During World War I, Burke was used as a naval hospital and served 2,000 sailors who became known as “Burke’s Navy.” The hospital's services were needed again after World War II when the number and nature of injuries suffered by veterans led to a renewed emphasis on physical and occupational therapies, improvements to prosthetic limbs and wheelchairs, and the development of community services.

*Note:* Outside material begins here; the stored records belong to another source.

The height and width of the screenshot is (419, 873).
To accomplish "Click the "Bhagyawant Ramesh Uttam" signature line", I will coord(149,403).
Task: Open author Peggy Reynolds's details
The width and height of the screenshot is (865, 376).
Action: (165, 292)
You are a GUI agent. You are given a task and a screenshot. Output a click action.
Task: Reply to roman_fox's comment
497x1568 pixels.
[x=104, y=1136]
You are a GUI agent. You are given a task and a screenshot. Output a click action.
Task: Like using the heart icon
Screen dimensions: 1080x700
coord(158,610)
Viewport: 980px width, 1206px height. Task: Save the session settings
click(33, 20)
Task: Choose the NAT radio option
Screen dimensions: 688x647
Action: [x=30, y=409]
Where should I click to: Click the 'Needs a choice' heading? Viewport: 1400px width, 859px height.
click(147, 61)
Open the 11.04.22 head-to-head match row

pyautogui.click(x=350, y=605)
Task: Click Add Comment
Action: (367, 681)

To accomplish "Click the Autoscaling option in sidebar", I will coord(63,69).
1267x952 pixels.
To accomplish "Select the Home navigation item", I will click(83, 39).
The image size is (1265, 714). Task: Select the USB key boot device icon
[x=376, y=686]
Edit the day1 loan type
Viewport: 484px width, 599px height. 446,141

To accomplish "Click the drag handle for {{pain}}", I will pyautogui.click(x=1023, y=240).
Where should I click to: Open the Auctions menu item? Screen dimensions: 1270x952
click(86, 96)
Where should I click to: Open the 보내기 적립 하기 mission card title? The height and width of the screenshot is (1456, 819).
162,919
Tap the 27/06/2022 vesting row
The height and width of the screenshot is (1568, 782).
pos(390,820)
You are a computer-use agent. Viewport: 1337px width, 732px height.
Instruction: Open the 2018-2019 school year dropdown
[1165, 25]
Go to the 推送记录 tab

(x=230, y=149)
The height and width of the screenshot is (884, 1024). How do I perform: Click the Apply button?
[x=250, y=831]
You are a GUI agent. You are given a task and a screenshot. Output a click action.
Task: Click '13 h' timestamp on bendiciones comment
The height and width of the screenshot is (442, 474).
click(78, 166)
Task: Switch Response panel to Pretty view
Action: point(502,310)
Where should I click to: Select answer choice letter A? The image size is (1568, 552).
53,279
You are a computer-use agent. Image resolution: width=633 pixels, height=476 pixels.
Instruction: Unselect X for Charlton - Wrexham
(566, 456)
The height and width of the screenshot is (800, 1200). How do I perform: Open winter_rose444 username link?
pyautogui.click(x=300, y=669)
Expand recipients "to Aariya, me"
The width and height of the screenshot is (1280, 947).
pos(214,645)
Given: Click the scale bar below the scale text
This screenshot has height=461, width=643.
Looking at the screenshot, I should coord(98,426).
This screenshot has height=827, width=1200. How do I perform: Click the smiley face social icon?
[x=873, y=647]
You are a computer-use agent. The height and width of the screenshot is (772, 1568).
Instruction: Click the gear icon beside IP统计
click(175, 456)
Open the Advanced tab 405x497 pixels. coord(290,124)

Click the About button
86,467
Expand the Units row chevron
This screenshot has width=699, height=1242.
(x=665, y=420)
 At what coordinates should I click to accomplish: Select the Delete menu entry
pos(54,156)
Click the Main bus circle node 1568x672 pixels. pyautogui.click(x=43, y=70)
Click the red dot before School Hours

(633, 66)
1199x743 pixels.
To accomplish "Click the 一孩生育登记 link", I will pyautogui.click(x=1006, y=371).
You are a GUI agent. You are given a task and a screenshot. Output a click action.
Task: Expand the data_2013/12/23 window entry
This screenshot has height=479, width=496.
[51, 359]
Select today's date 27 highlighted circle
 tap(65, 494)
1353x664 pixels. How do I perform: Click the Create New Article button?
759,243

In 1951, the same year the hospital became formally known as The Burke Rehabilitation Hospital, its focus became multi-disciplinary medical rehabilitation. Today, the hospital specializes in recovery from physical disabilities due to stroke, brain injuries, spinal cord injuries, Parkinson's disease, multiple sclerosis and other neurological disorders, cardiac disease, chronic pulmonary disease, arthritis, orthopedics and amputation.

==Programs==
The hospital provides the following services:

- Brain Injury Rehabilitation
- Cardiac Rehabilitation
- Fitness Programs
- Geriatric Services
- Health fairs and health screenings
- Neurological Rehabilitation
- Neuropsychology Services
- Nutrition Services
- Occupational therapy
- Orthopedic Rehabilitation
- Outpatient therapy
- Pain Management
- Pastoral Services
- Physical therapy
- Physician Practice
- Pulmonary Rehabilitation
- Residency Program
- Social Work/Case management and assistance with government services
- Speech therapy
- Spinal Cord Injury Rehabilitation
- Sports Medicine
- Stroke Rehabilitation
- Support Groups
- Wound management services

==Notable staff==
There are several Burke doctors who are in U.S. News & World Reports Doctors list. These doctors are:

- Karen Pechman, M.D., physiatrist, specializing in electrodiagnosis, musculoskeletal disorders, amputee rehabilitation, pain management and sports injuries. She was also selected as one of Westchester Magazine's top doctors in Westchester County.
- Dr. Oh-Park, Burke’ Chief Medical Officer, is board certified in Physical Medicine and Rehabilitation (PM&R), Electrodiagnostic Medicine, Neuromuscular Medicine, and Sports Medicine. She is an expert in the rehabilitation of musculoskeletal and neuromuscular disorders and cares for a wide spectrum of individuals, from adult athletes to stroke patients. She is a Professor in the Department of Rehabilitation Medicine and the Department of Neurology at Albert Einstein College of Medicine. She is the recipient of 14 teaching awards and serves on the editorial board of the American Journal of PM&R.